INS records showed that Tabatabai had thus represented "over 300 individuals in their political asylum interviews" at the INS office in Anaheim, California.

"This investigation has also revealed that Tabatabai and others have assisted members of the Iranian Mujahedin-e Khalq with their asylum applications [by providing] new identities; fraudulent documents in support of these new identities; and fabricated "cover" stories in support of the applicants' asylum claims. These "cover" stories typically entail involvement with anti-government of Iran activities, incarceration, beatings, etc.," according to the Huska affidavit.

The document shop: Mohsen Arefe and his wife ran a veritable document shop out of a small office known as Vijeh Company in Beverly Hills. Since October 1997, they have operated out of their home in Henderson, Nevada. The confidential informant, sent to pick up documents from them, found via embossing stamps, letterhead purporting to be from various Iranian government ministries, and forms from private companies in Iran. They used these to create false life histories - or "legends" - for their clients.

In one case, Tabatabai paid the Arefe $700 to obtain an entire document suite for a client named Safoura Pashaei Marandi. The documents included employment verification for Marandi from the Sheepra Shoes Manufacturing Company; a computer course certificate for Marandi from the Computech Center; a factory ownership certification in the name of Reza Pashaei Marandi; bank account balance in Marandi's name from the Etebarat Bank of Iran; an ownership deed in the name of Reza Pashaei Marandi; transcripts in Marinade's name from the University of Tehran; and a promissory guarantee from the City of Tehran in Marandi's name. The documents were shipped by Federal Express to Marandi in France.
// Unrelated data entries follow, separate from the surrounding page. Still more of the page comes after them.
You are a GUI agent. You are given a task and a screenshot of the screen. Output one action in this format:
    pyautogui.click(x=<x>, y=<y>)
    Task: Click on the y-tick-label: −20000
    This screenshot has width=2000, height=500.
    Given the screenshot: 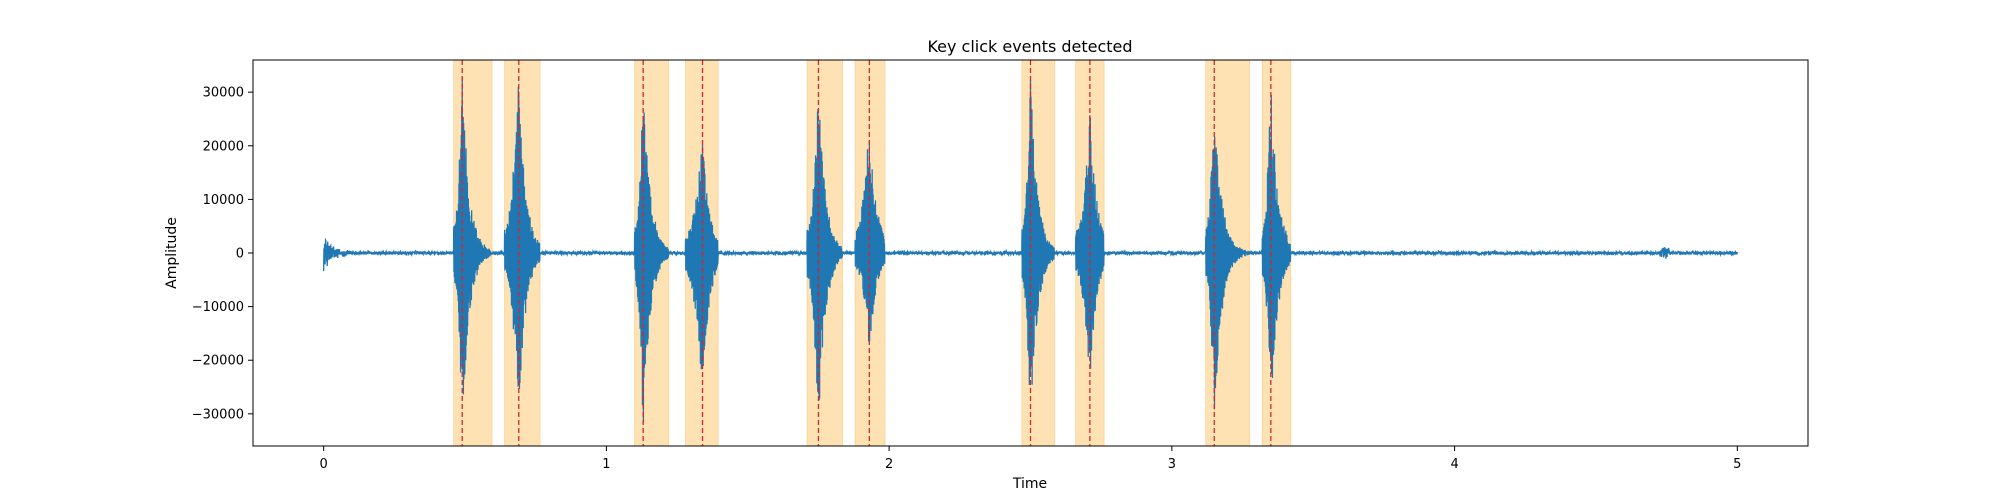 What is the action you would take?
    pyautogui.click(x=218, y=362)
For someone leaving Iran out of fear of persecution, it was an impressive amount of documentation. The only problem was, all the documents were fakes.

Ms. Marandi was clever, and applied for her visa at the U.S. consulate in Frankfurt, Germany, not in France. But the Bureau of Diplomatic Security was clever, also. They sent out a watch list of Tabatabai's known customers to U.S. embassies in Europe, and soon had in hand copies of Ms. Marandi's entire student visa application file, which matched exactly with the photocopies made by the confidential informant before he had sent the documents to Marandi in France.

In similar cases, the DSS found that Tabatabai's clients had applied for U.S. visas in Turkey and Cyprus.

In a conversation between the confidential informant and Arefe at Arefe's home outside of Las Vegas that was taped clandestinely, Arefe said he had forged documents for more than 22,000 customers since 1983, and that he maintained a client data base on his computer with "everybody's name, phone and address."

If the FBI gains access to the Arefe data base, they may discover the secrets of Mujahedin operatives who have been working undercover in the United States for years without notice.